■ Task description
Print, please, exactly the lines from the one with "Given: Click the" through the final line of the data below, with both ends included and the pictures left out.

○ ○ ○ ○ ○

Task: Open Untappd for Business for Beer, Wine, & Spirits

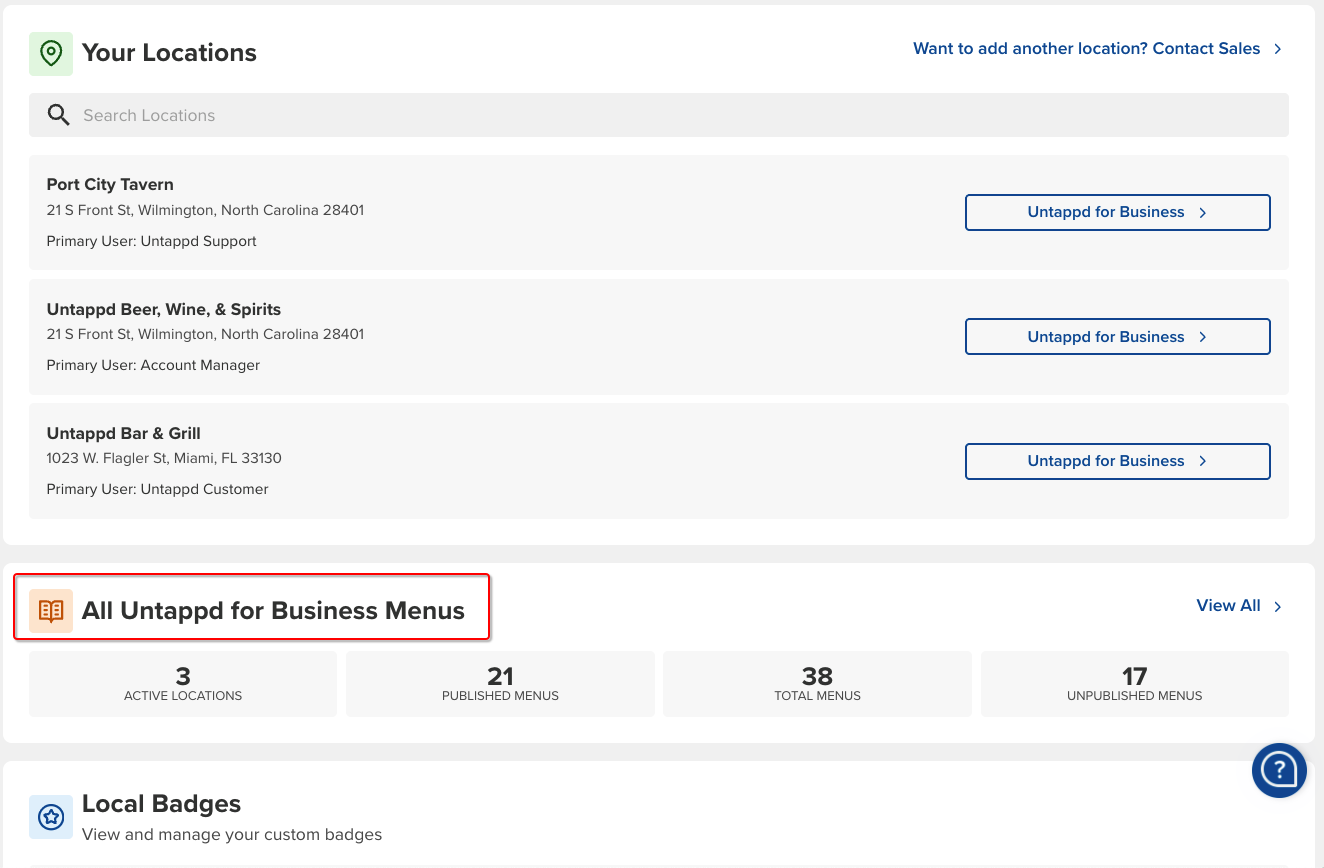Action: pyautogui.click(x=1117, y=337)
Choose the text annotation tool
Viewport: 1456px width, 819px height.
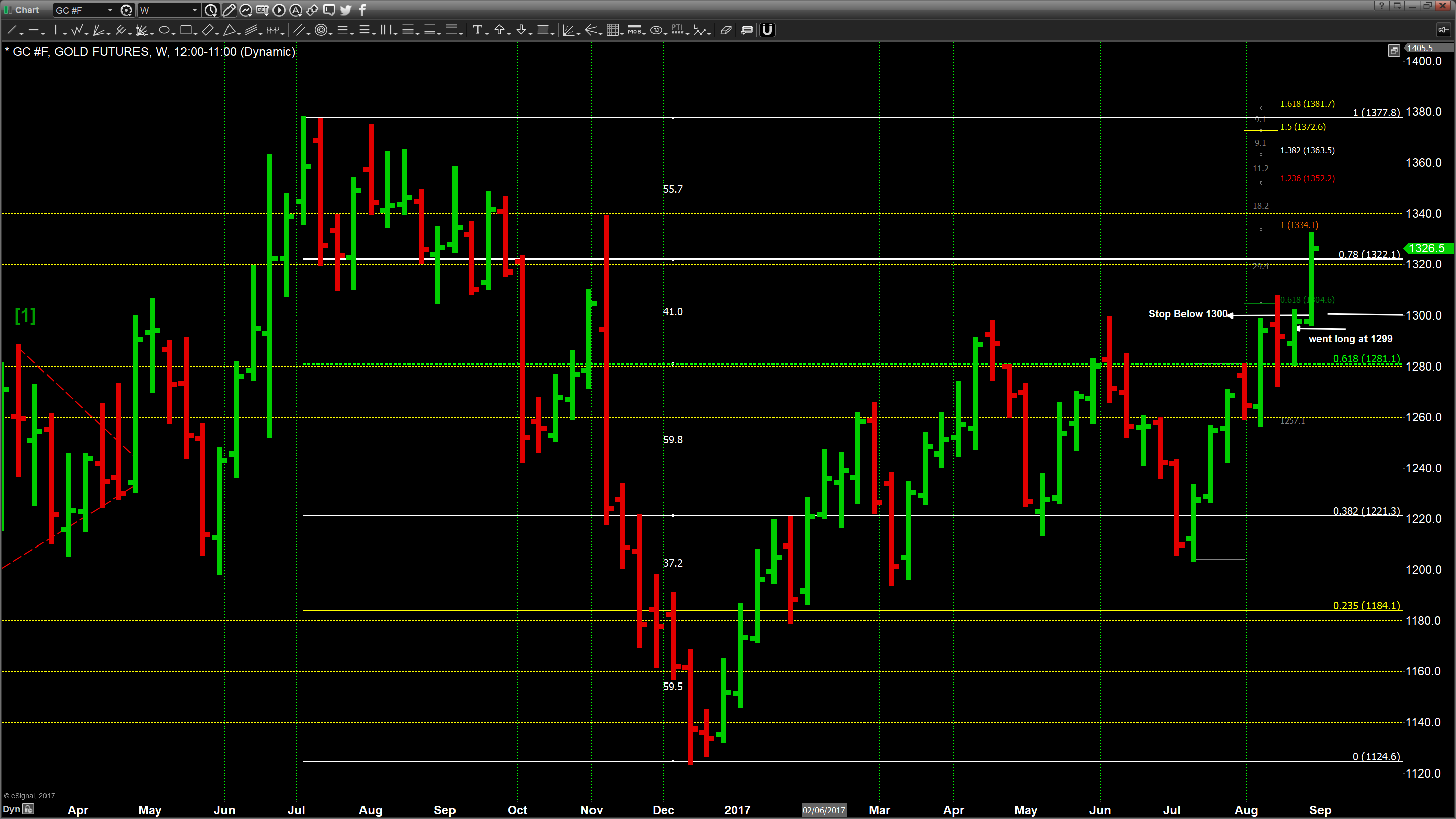tap(478, 30)
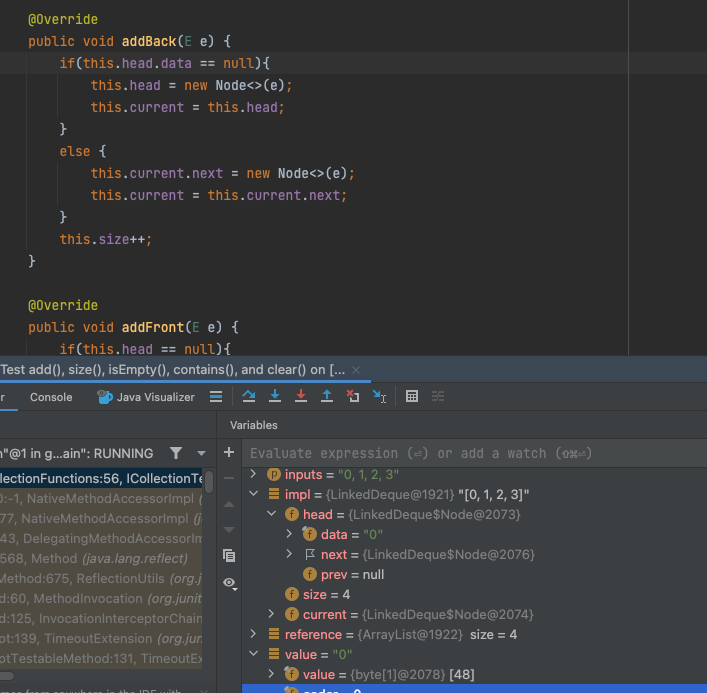Viewport: 707px width, 693px height.
Task: Add a new watch with plus icon
Action: pos(229,453)
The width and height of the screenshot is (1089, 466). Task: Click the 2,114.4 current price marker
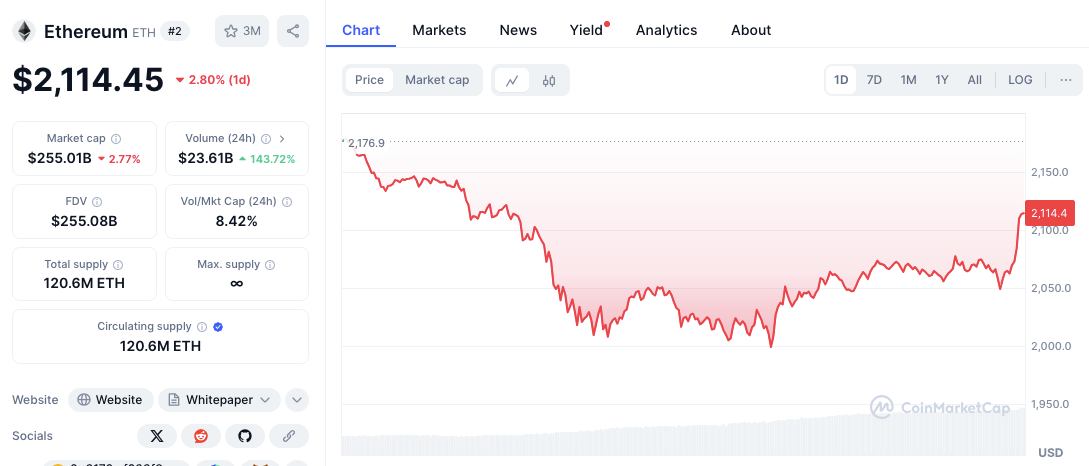coord(1047,213)
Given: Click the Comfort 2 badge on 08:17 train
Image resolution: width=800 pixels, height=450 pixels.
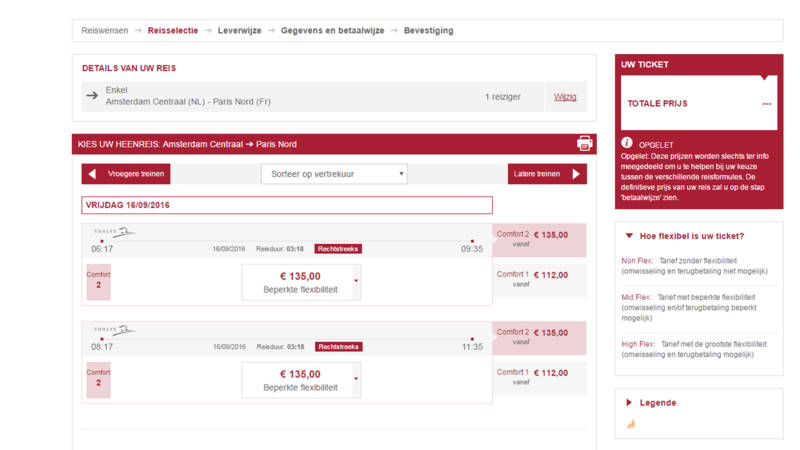Looking at the screenshot, I should (x=98, y=379).
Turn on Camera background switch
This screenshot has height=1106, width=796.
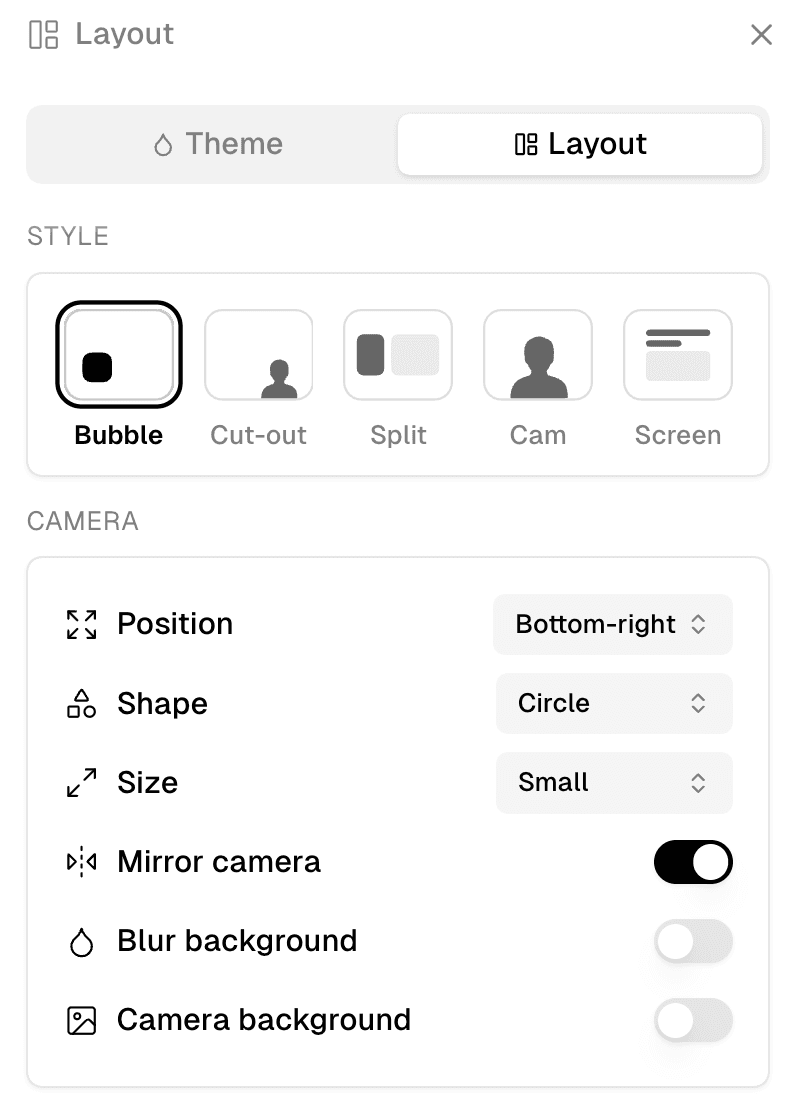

○ ○ ○ ○ ○

■ Answer space
Given: Click the Comfort 2 badge on 08:17 train
Image resolution: width=800 pixels, height=450 pixels.
Looking at the screenshot, I should (x=98, y=379).
Turn on Camera background switch
This screenshot has height=1106, width=796.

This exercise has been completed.